I think that unfortunately this rumour is going to be 100% true. I don’t think Canon will make a 5DV, not because there is no need for a 5DV or there is no market for it but for the opposite reason. The 5D line is Canon’s best FF line among pros and enthusiasts. If a 5DV was to be announced then can you imagine the impact it would have to the R5’s and R6’s sales? R5 and R6 seem great cameras, actually they seem more than great but they still cannot compare to a 5D successor. Why? Because people know the 5D line, they know what is capable of, they know how well built they are and how reliable they are. So I think between a 5DV with already owned lenses (from every 5D owner) and an R5 most would choose the 5DV. But Canon doesn’t want to give them the choice, for Canon the only path is mirrorless and the RF mount and that’s why the 5D successor is called R5 and the 6D successor is called R6. The good thing is that no one needs to buy new lenses since the EF lenses work pretty well when adapted to an RF camera, at least to the previous models.


----------



## Skux (Jul 21, 2020)

Codebunny said:


> Less we forget people are now so used to seeing 24FPS that when higher FPS are tried people dislike it. And now for CGI I am sure it is probably cheeper to render 24 frames rather than 60 or 90 per second.



It's a shame, 24fps has become so culturally ingrained that it feels 'wrong' to use other frame rates for film (see: the backlash The Hobbit got). Imagine an Avengers or Star Trek or Fast & Furious film at 60fps, the detail would be incredible.


----------



## YuengLinger (Jul 21, 2020)

mppix said:


> However, I'm waiting for a pro 35mm (f1.2 or f1.4)



The ef 35mm f/1.4L II works splendidly on the R. So happy I kept this prime when I sold off most of my EF lenses.


----------



## Sporgon (Jul 21, 2020)

konsolas_captures said:


> The good thing is that no one needs to buy new lenses since the EF lenses work pretty well when adapted to an RF camera, at least to the previous models.


Yes but once you have the RF body(s) the itch to buy RF lenses starts  

I suppose in a way, for me, the news of no 5DV, and so, if true even over the medium term, inevitably the end of the future Canon DSLR and EF lenses, works out great for me as I can buy many more EF lenses on the used market at giveaway prices, and I can get a half price 5DIV to complement my 5DSs. So I say to Canon, thanks Pal


----------



## Ozarker (Jul 21, 2020)

YuengLinger said:


> The ef 35mm f/1.4L II works splendidly on the R. So happy I kept this prime when I sold of most of my EF lenses.

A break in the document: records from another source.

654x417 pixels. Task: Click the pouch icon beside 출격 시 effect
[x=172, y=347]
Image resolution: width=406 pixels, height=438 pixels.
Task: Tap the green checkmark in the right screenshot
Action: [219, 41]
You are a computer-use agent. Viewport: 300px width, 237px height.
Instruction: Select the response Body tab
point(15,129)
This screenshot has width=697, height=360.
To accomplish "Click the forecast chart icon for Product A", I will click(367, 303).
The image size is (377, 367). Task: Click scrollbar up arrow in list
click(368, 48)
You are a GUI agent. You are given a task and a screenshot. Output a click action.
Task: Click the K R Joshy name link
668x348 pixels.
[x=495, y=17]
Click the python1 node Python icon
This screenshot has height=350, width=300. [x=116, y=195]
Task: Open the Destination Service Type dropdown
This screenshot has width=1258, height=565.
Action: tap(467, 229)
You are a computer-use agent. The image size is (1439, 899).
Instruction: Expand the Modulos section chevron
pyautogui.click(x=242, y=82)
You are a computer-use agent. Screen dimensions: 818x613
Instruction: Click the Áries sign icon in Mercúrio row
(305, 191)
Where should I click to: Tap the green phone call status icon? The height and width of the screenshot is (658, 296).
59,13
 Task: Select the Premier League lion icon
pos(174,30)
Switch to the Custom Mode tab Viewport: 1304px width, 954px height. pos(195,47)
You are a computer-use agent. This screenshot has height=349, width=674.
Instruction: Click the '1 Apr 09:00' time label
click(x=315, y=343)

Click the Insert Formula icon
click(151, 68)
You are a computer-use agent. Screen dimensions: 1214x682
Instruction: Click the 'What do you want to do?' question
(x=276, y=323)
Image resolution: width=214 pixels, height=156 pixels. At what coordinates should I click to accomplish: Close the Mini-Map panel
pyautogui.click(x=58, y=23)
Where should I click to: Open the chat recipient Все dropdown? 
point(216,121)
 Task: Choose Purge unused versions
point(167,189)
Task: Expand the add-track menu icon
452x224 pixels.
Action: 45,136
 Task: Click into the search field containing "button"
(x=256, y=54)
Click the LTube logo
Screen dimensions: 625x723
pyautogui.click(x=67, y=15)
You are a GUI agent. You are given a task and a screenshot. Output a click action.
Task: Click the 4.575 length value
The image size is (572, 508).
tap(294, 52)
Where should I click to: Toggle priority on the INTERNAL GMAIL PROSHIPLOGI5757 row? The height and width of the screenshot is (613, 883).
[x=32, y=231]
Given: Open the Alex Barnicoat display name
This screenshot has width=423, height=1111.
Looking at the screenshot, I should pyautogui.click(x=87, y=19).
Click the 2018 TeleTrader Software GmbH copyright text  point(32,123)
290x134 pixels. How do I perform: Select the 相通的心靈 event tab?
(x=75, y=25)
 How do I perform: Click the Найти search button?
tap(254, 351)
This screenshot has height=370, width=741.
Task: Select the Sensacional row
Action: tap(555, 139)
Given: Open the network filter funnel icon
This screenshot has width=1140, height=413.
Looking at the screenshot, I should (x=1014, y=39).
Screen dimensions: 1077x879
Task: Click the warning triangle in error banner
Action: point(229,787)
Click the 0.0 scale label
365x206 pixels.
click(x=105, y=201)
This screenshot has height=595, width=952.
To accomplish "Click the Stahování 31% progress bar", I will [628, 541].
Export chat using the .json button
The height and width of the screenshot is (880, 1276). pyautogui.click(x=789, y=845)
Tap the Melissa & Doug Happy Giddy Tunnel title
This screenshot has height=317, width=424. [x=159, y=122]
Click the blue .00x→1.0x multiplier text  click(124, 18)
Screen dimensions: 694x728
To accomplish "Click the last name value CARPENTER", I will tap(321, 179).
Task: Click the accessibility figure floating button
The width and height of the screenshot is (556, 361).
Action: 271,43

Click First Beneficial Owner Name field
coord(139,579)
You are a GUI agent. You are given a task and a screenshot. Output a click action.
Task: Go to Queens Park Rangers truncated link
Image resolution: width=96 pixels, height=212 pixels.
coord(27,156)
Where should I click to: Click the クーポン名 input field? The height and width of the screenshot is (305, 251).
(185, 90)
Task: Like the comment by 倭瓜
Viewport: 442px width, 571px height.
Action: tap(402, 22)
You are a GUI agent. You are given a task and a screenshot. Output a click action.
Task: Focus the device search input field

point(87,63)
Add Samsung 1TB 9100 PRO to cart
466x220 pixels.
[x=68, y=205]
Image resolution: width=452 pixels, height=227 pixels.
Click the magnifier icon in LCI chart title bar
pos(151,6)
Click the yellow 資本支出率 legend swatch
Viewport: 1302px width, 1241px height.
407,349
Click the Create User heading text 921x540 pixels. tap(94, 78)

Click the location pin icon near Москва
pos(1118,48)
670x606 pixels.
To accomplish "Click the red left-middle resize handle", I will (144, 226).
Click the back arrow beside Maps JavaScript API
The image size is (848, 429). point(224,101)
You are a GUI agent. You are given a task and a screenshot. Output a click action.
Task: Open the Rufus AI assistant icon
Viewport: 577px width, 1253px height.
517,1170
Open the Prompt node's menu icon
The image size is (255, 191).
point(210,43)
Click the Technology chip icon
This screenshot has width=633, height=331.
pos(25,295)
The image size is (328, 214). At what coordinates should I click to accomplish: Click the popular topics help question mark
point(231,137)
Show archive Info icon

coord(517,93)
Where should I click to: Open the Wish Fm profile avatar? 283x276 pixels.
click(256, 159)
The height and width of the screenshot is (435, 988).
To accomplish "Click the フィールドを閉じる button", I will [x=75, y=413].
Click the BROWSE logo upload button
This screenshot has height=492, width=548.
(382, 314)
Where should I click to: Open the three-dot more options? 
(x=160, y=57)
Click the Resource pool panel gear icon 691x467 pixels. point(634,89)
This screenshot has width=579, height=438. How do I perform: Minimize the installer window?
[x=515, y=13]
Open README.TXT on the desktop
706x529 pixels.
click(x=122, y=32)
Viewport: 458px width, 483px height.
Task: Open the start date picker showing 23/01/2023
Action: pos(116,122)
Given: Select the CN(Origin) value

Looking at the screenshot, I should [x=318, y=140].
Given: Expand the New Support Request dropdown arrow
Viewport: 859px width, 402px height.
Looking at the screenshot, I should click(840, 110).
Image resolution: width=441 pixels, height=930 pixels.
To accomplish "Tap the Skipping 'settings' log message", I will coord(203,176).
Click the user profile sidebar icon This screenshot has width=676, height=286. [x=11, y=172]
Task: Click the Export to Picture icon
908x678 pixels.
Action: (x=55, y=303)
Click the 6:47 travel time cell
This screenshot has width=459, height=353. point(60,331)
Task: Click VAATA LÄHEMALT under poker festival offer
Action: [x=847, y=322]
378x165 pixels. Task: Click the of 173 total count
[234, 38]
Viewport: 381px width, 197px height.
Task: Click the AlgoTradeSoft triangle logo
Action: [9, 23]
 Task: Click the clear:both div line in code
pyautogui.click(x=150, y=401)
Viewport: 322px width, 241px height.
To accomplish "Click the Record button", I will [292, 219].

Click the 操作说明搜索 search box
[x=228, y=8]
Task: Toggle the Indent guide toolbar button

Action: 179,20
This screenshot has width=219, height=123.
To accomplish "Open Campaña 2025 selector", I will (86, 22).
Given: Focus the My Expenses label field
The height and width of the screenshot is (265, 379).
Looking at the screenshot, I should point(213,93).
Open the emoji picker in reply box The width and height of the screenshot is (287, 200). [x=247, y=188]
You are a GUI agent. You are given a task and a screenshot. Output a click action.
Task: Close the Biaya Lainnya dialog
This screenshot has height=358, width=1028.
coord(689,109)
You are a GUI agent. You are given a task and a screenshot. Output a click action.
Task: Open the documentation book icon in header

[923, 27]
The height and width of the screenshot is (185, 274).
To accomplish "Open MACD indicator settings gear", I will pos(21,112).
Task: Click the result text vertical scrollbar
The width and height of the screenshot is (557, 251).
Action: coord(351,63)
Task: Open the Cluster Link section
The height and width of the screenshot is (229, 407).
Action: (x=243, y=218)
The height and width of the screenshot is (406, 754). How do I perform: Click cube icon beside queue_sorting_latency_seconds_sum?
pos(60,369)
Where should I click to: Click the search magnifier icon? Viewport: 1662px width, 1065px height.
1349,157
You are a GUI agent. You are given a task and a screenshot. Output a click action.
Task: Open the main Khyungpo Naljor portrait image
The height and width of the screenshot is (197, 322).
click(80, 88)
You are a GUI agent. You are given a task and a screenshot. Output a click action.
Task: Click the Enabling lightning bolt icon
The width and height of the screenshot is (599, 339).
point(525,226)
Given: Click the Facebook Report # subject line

That's one I wish I had kept. Just got another 135mm f/2L. Won't ever sell that one again. I'll have to re-purchase all my RF glass again later.


----------



## Ozarker (Jul 21, 2020)

Skux said:


> It's a shame, 24fps has become so culturally ingrained that it feels 'wrong' to use other frame rates for film (see: the backlash The Hobbit got). Imagine an Avengers or Star Trek or Fast & Furious film at 60fps, the detail would be incredible.


I'd heard a lot about the Hobbit and that controversy, but it looked great to me.


----------



## David - Sydney (Jul 21, 2020)

AEWest said:


> Why would anyone pay more for a camera with an obsolete mount and inferior AF system?


EF is hardly obsolete. Canon has made the transition to RF very easy. I have pre-ordered a R5 but will only be using 1 RF lens (RF 70-200mm) and the rest will be EF.
"Inferior AF system"? The 1DXII's AF system is hardly inferior. Certainly superior to the 5Div's AF system (via OVF). The liveview AF system would be the same as the R5 for it to sell well.


----------



## Maru (Jul 21, 2020)

EF wont be obsolate for atleast next 5yrs..not everyone need a new camera and new specs...5dmkIV is more than enough..even same holds true for 6dmkii or 90d


----------



## AEWest (Jul 21, 2020)

David - Sydney said:


> EF is hardly obsolete. Canon has made the transition to RF very easy. I have pre-ordered a R5 but will only be using 1 RF lens (RF 70-200mm) and the rest will be EF.
> "Inferior AF system"? The 1DXII's AF system is hardly inferior. Certainly superior to the 5Div's AF system (via OVF). The liveview AF system would be the same as the R5 for it to sell well.


But the better AF only works in Liveview! So basically using a DSLR as a mirrorless camera. In which case why not use a mirrorless camera to begin with?


----------



## croviking (Jul 21, 2020)

My theory is that 5DV is going to happen at some point in a smaller series - for those who need every electron from the battery to be spent efficiently out in the field, far away from a charger. But as many have said, it makes sense for Canon to kill off hope for it until they sell enough R5 cameras to cover the development costs and then some. 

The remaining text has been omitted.